*Prompt*:
Look through the data below and work out how many lines contain the string "will". Give the number alone.

*Stored items*:
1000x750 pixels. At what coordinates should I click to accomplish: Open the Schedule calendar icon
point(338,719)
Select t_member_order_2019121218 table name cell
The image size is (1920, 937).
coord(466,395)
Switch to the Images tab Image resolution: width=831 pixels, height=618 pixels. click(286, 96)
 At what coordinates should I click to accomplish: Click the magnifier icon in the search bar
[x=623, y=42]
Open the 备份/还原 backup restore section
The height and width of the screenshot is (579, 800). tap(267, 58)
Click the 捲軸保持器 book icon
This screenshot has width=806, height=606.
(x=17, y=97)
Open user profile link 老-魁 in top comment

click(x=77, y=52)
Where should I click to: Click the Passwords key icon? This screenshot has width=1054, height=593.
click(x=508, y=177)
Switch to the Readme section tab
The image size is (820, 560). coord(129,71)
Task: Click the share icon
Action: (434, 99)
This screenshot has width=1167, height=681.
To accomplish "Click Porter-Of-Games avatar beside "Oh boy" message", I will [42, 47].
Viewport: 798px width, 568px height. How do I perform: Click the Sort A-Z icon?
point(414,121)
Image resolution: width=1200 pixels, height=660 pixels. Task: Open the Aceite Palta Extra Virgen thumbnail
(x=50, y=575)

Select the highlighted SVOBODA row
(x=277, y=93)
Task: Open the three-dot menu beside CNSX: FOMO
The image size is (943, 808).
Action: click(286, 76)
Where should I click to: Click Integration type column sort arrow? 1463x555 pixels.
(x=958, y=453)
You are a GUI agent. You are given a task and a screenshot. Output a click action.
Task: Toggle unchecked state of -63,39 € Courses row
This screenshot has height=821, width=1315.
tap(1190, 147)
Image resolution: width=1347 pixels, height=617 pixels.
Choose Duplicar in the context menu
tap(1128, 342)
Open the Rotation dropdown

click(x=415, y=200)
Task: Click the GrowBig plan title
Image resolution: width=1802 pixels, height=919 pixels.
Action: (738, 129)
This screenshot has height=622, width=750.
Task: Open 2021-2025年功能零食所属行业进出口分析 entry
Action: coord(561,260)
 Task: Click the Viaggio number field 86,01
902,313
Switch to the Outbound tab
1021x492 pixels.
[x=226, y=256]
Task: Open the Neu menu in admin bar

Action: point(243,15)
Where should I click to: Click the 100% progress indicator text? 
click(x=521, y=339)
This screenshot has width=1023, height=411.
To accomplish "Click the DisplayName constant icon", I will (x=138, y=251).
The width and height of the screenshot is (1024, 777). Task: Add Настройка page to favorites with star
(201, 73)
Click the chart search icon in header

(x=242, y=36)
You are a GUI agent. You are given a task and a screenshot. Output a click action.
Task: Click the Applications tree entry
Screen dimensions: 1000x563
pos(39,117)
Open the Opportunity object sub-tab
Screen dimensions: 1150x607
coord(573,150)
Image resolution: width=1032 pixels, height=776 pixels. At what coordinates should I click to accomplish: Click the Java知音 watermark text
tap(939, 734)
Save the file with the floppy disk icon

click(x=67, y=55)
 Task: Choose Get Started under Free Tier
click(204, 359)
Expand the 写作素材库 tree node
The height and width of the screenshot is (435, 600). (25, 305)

*Exercise output*:
2